Jon Fosse
"Das ist Alise"
Aus dem Norwegischen von Hinrich Schmidt-Henkel
Marebuchverlag Hamburg 2003
120 S.; 18,00 Euro
Warum verschwand ihr Ehemann vor mehr als 20 Jahren einfach spurlos – das ist
die quälende Frage, die sich Signe seitdem täglich stellt. Kenterte er an
jenem stürmischen Dienstag Ende November 1979 mit seinem kleinen Boot im Fjord
oder wollte er vielleicht nicht mehr mit ihr zusammen sein? In ihrer Holzhütte
im eisigen Norden lässt Signe das kinderlose Leben mit ihrem Mann Asle in einem
einzigen inneren Monolog Revue passieren und wartet noch heute am Fenster
stehend auf ihn.
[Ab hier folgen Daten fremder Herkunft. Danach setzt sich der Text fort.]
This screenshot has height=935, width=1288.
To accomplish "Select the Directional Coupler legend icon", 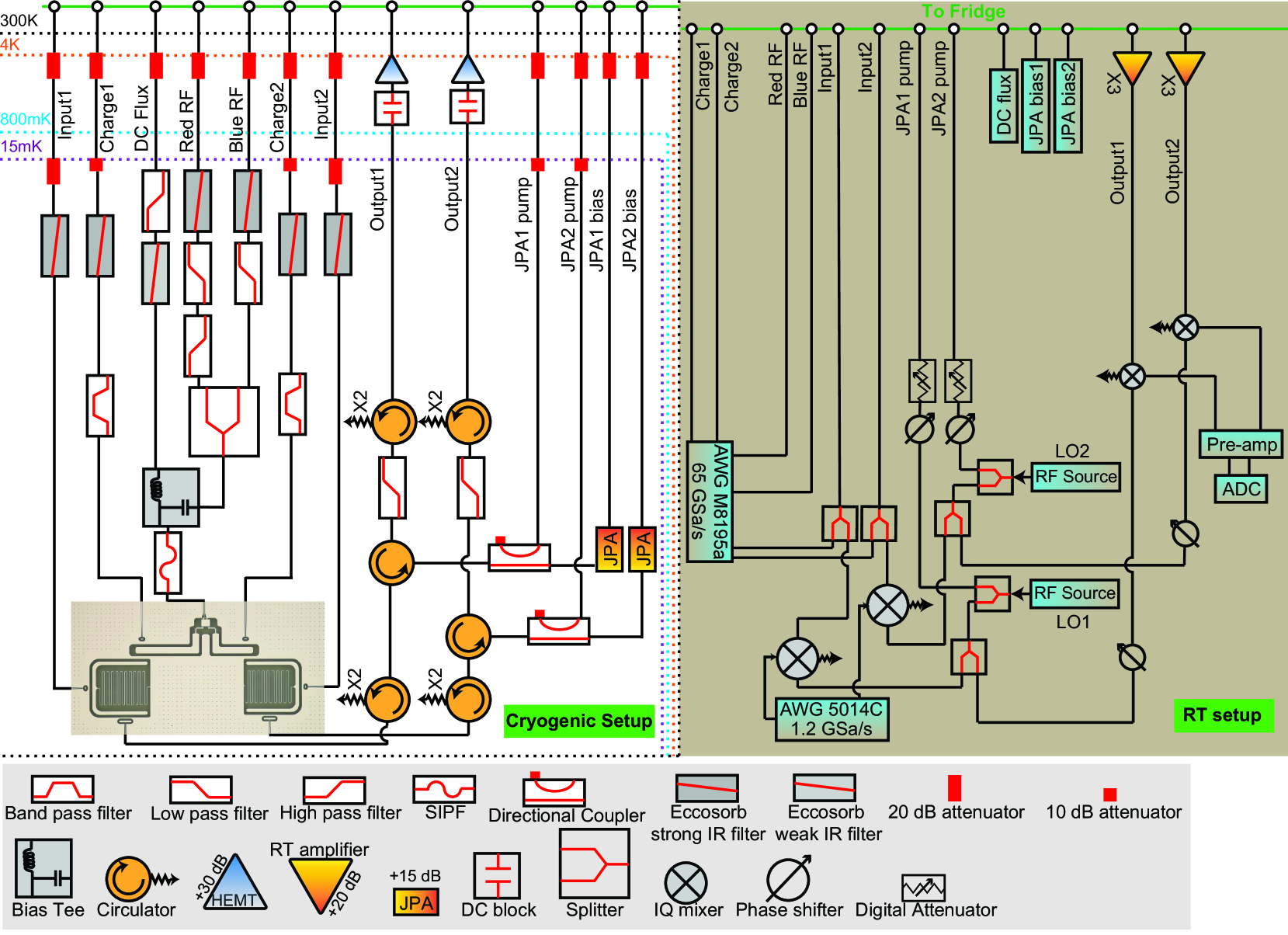I will (x=554, y=791).
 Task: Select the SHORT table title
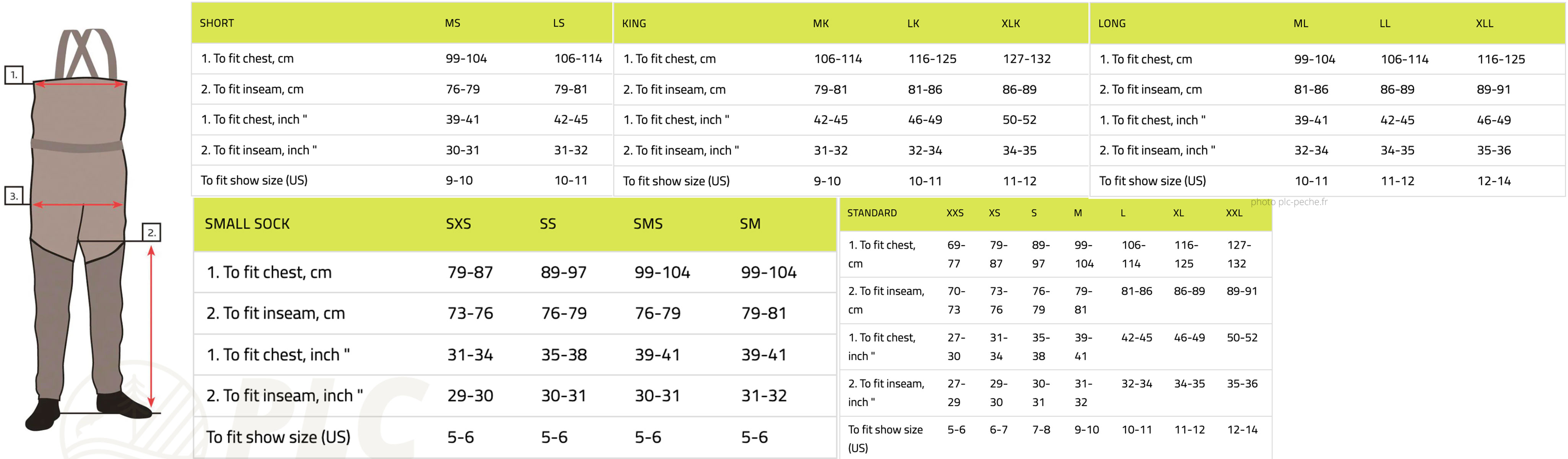coord(217,23)
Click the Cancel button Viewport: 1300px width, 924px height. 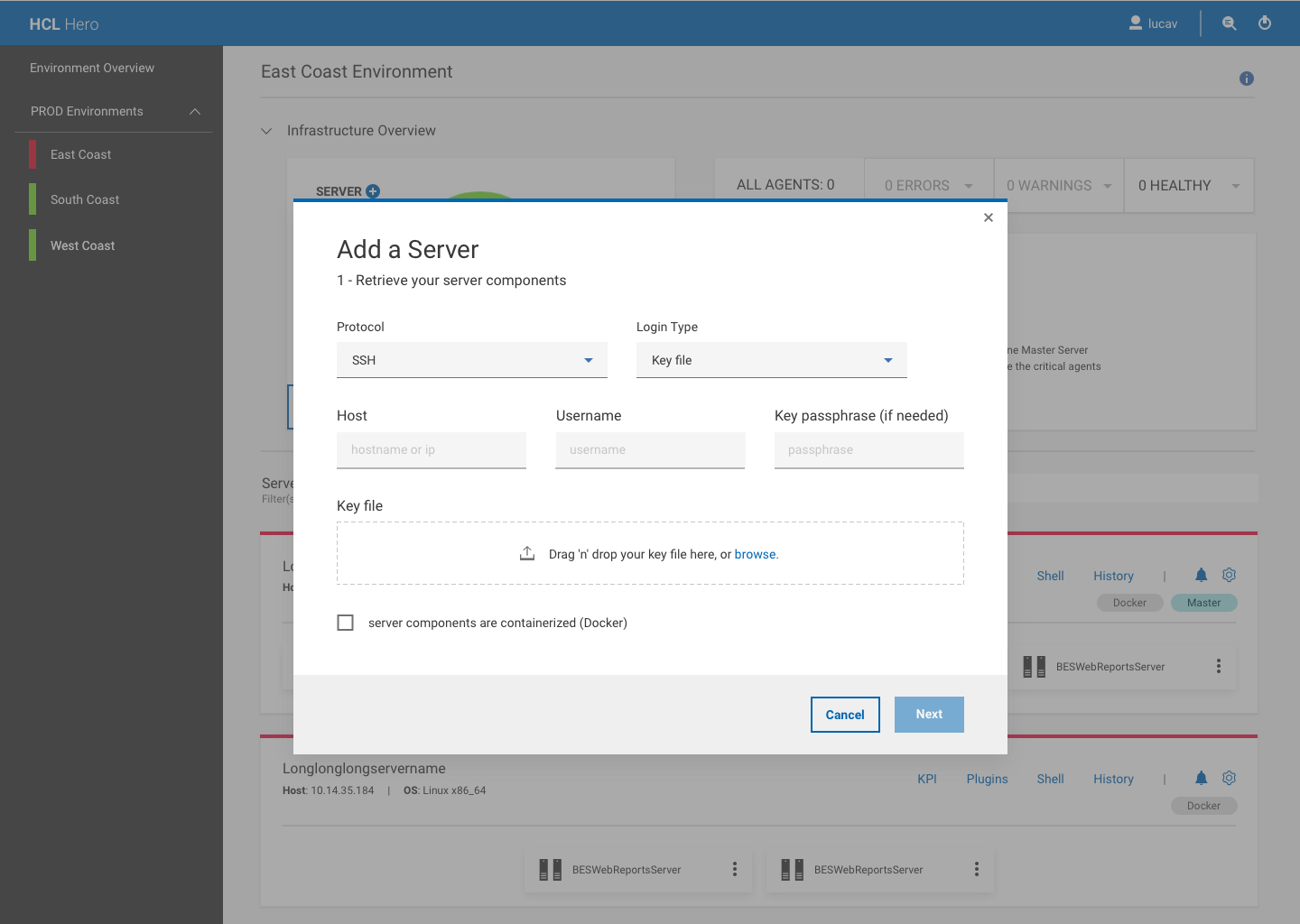point(844,715)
Der Norweger Jon Fosse erzählt so eine Familiengeschichte, die
von der Ururgroßmutter Alise bis hin zu Signe und Asle reicht. Die Erzählperspektive
wechselt er selbst innerhalb einer Episode ständig, wobei eines jedoch klar
wird: Die Vergangenheit ist nicht mit der Gegenwart abgeschlossen, vielmehr beeinflusst sie das Leben und die Ereignisse noch heute. Deswegen laufen die
verschiedenen, ausschließlich im Bewusstseinsstrom geschriebenen,
Erinnerungsstränge parallel, bis sie sich am Ende auf überraschende Weise
vereinen. Auch wenn Signes Geschichte eine traurige ist, so ist sie doch vor
allem eine ungewöhnliche und intensive Liebeserklärung.